The group of clergy, which included leaders from a wide range of Christian and Jewish traditions, sent the document to the Tennessee Historical Commission Sept. 13 to show agreement with a waiver request submitted by Mayor Jim Strickland to have the statue removed, according to local news reports.

They celebrated the city as “a wonderful place made even better by our diversity” and emphasized the importance of understanding civic history in its “full context.”

The letter said, “this statue does not convey the complete story of our city’s rich history and could better serve the pursuit of understanding and educating the public as well as future generations in a more historically appropriate site.”

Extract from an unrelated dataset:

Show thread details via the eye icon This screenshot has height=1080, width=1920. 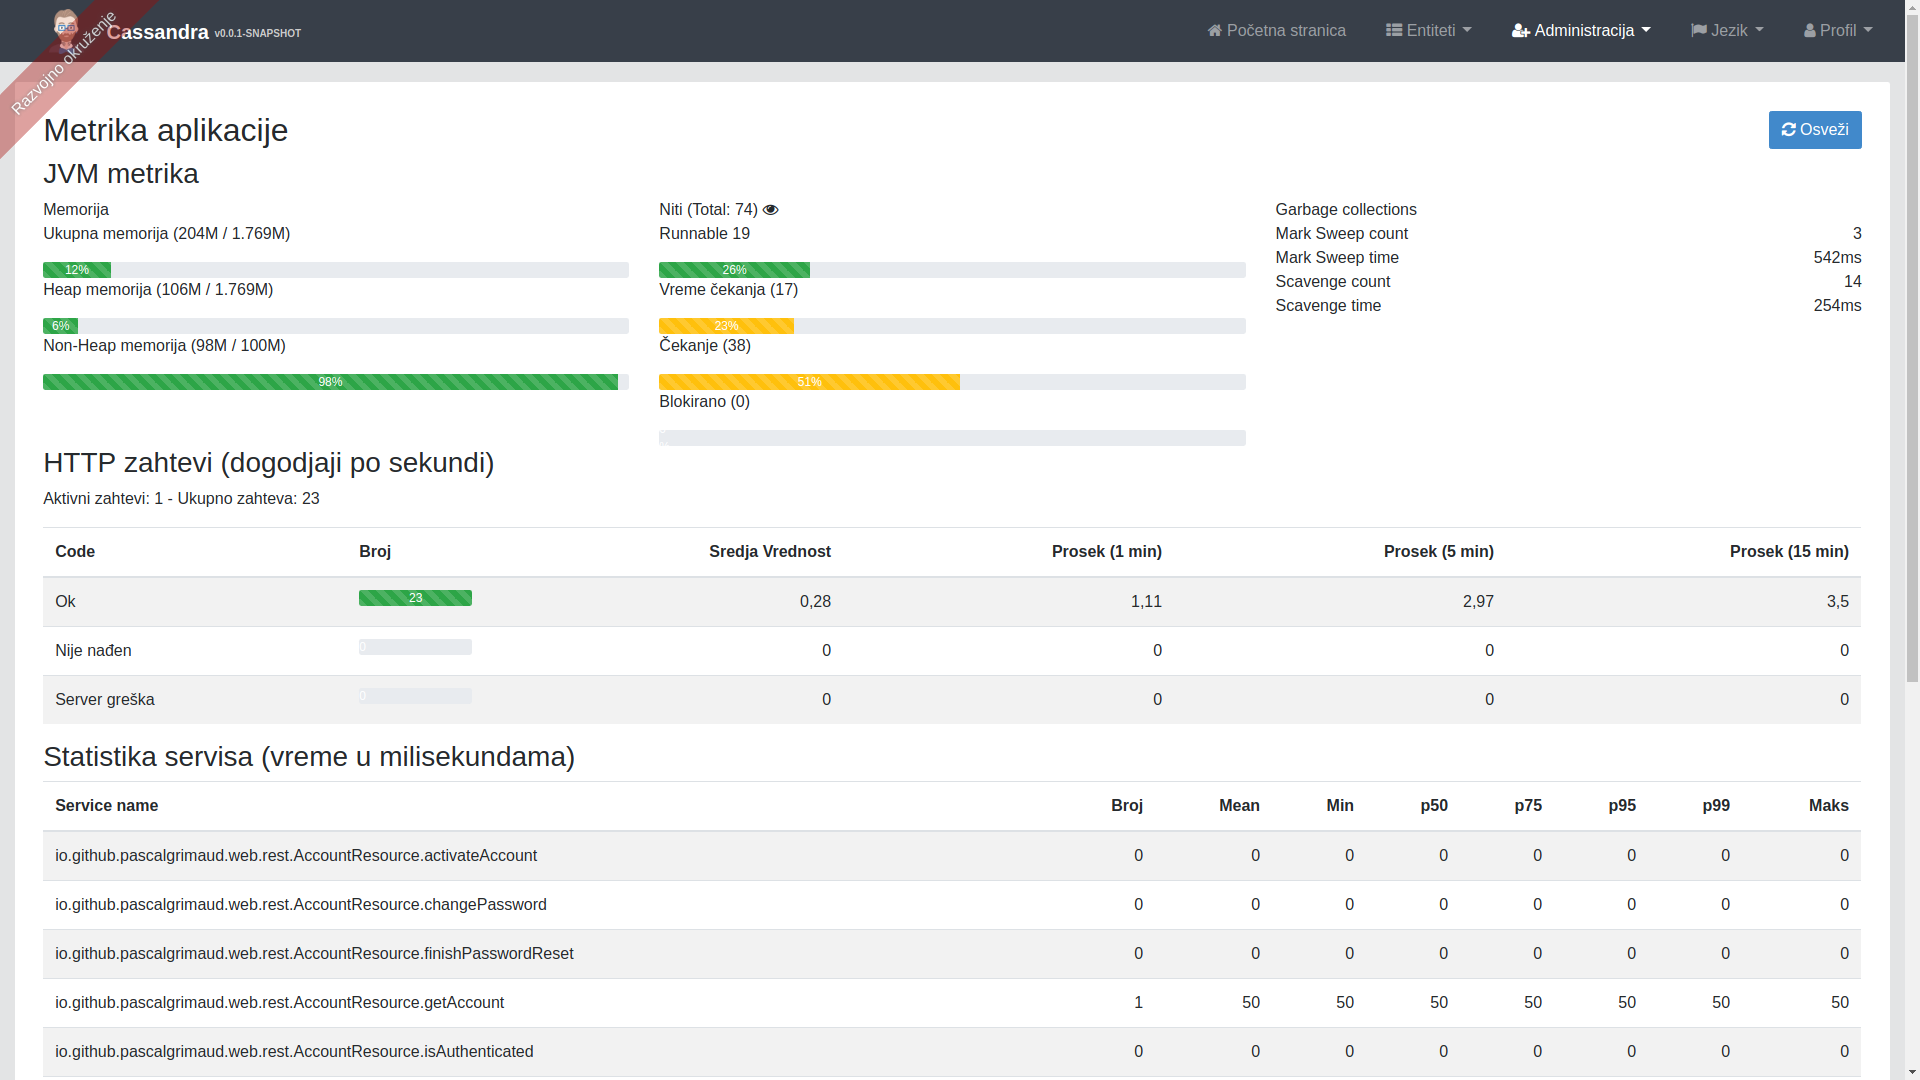coord(770,210)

Read the full statement below:

To the members of the Tennessee Historical Commission:

We are Memphis clergy white and black, young and old, Christian and Jew, transcending every political party. We want you to know how much we support Mayor Jim Strickland’s request for a waiver under the Tennessee Heritage Protection Act to relocate the statue of Nathan Bedford Forrest to a more historically appropriate site.

By no means are we seeking to erase history. It is imperative that we understand history; the foundations of our society, of our country, and our faith traditions are built on that. But it is also important that we understand historical figures and events in their full context. It was not until 1905  –  half a century after the Civil War and in the throes of the implementation of Jim Crow laws across the South  –  that the statue of Forrest was placed in a public square. This monument to Forrest belongs elsewhere, not in the center of our city’s hub. Beyond the historical inaccuracy and geographic irrelevancy of his monument, it does not represent who we are as people of faith.

Memphis is a wonderful place made even better by our diversity. Many have voiced concerns that this statue does not convey the complete story of our city’s rich history and could better serve the pursuit of understanding and educating the public as well as future generations in a more historically appropriate site.

We appreciate your service to Tennessee. Commemorating our state’s rich history is significant to all of us, thus we make our respectful plea. As leaders of the faith community in Memphis, representing every corner of the theological spectrum, we strongly urge you to grant Mayor Jim Strickland’s request for a waiver to relocate the statue of Nathan Bedford Forrest that stands in the heart of our city.